Robert B. Tucker, author of the best-selling book Driving Growth Through Innovation, has generously agreed to provide Innovation Weblog readers with exclusive updates from The Front End of Innovation conference now taking place in Quincy, Mass. Here is his insightful field report on John Seeley Brown’s thought-provoking presentation:
“Wow, I had no idea there was this much going on at the front end of innovation,” exclaimed Rich Duncombe, director of the Advanced Products and Device Lab at Hewlett-Packard, as he began an excellent breakout presentation on “Building an Innovation Roadmap for Business Sustainability.” It may have been the understatement of this conference, just adjourned, called Best Practices, Tools and Techniques for Managing The Front End of Innovation, which attracted a record-breaking crowd of innovation practitioners from companies all over the world.

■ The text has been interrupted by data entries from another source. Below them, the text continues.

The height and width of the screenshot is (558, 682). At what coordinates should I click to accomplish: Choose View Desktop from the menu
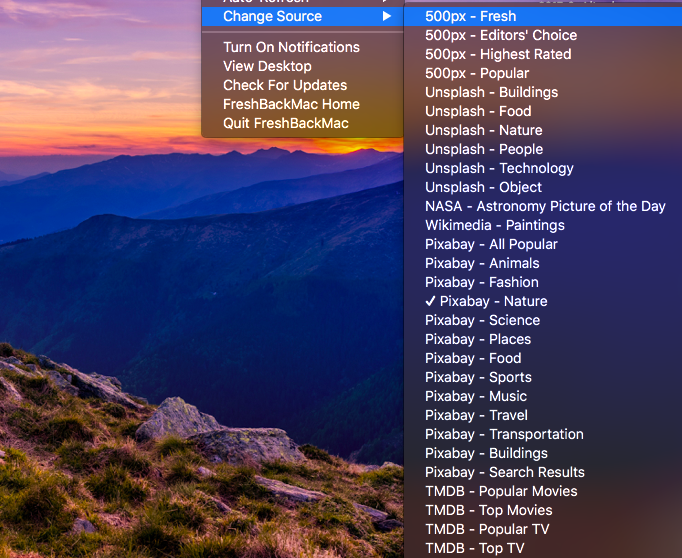(x=267, y=66)
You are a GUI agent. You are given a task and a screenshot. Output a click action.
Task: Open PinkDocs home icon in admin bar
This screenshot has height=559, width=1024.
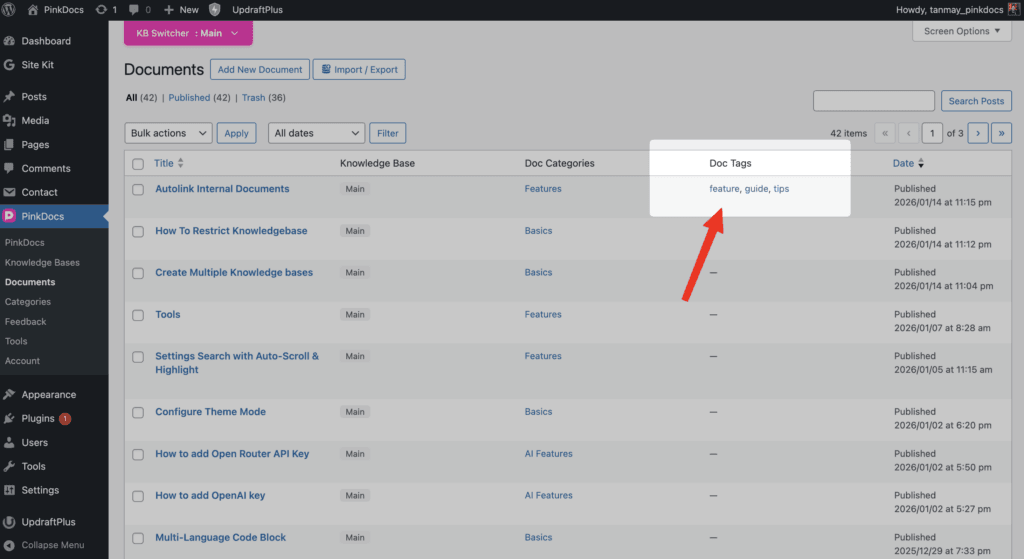click(x=33, y=10)
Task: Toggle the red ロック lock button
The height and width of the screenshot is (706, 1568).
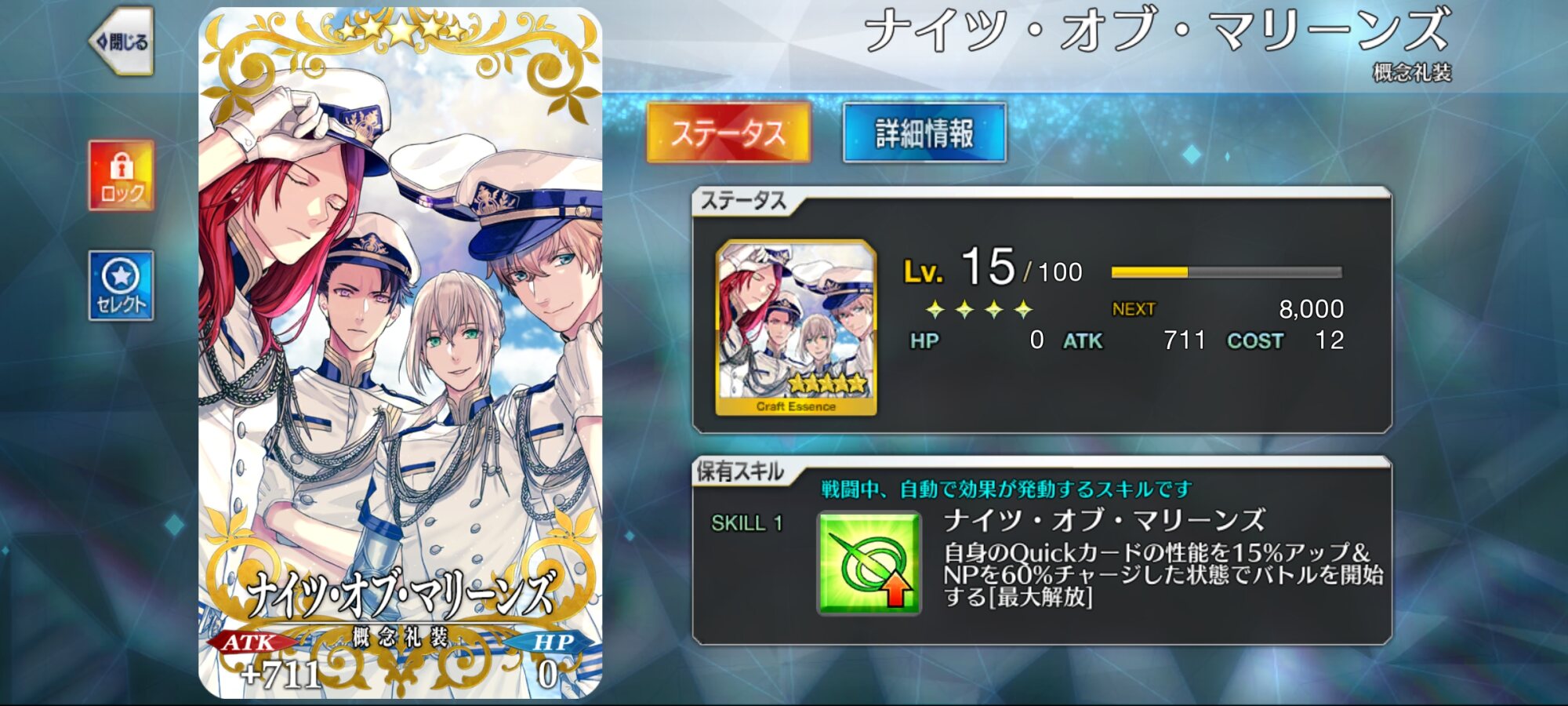Action: click(122, 176)
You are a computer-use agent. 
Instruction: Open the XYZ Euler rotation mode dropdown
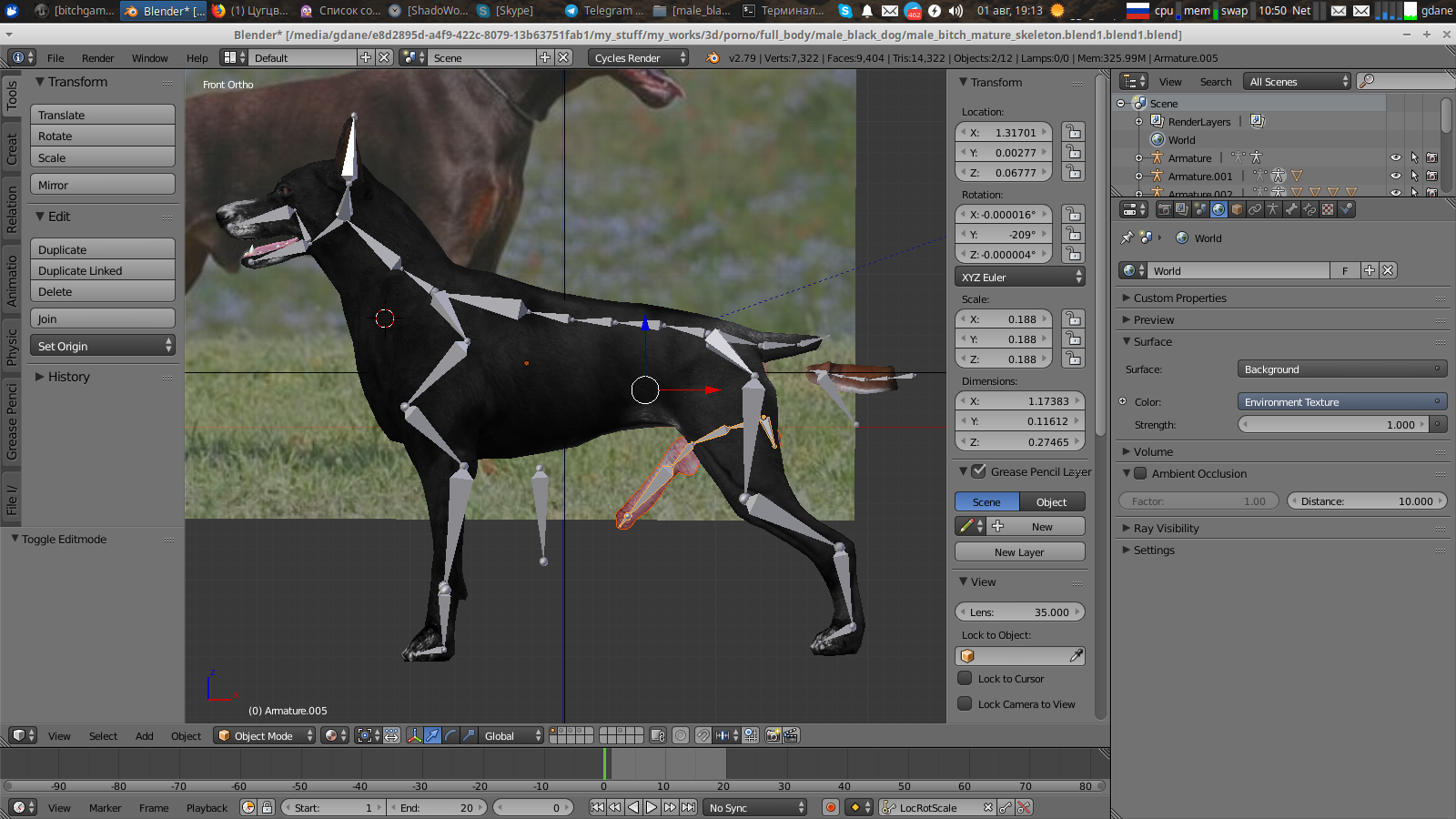1019,277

Leading off Day two was the bearded, soft-spoken John Seely Brown, former chief scientist of Xerox, and director emeritus of Xerox Palo Alto Research Center, whose only reference to PARC was to remind us that invention is not the same thing as innovation (PARC being famously good at the former, and less effective on the latter) before quickly going on to explore the new tools emerging to help us mine the future and to remain personally relevant in an age of discontinuity. He cited the need to fight an urban war in Iraq as being one example of generals not being prepared but reminded all of us: “The better we get at doing something, the worst we get at seeing new patterns,” he noted.
How do you look around inside your company? How do you get insights from the digital generation? How do you get insights from customers? “We treat our call centers as cost centers when we should be using them not just as tactical listening posts, but as strategic listening posts.”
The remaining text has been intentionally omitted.